[Dataset items]
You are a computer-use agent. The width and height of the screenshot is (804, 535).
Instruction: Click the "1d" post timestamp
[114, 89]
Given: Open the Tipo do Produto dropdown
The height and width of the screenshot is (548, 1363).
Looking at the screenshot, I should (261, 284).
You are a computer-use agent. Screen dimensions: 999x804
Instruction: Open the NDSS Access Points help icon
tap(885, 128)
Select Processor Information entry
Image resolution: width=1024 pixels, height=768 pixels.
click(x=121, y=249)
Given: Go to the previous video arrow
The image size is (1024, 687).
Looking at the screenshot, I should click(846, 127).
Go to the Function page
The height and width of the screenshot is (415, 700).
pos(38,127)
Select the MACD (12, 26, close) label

> **WHAT YOU WILL DO**: Output exactly the lines of the data that run from the one containing "The height and width of the screenshot is (548, 1363)." to the very last line, and no others.

> **OUTPUT FOR THIS TASK**:
The height and width of the screenshot is (548, 1363).
Looking at the screenshot, I should (261, 284).
You are a computer-use agent. Screen dimensions: 999x804
Instruction: Open the NDSS Access Points help icon
tap(885, 128)
Select Processor Information entry
Image resolution: width=1024 pixels, height=768 pixels.
click(x=121, y=249)
Given: Go to the previous video arrow
The image size is (1024, 687).
Looking at the screenshot, I should click(846, 127).
Go to the Function page
The height and width of the screenshot is (415, 700).
pos(38,127)
Select the MACD (12, 26, close) label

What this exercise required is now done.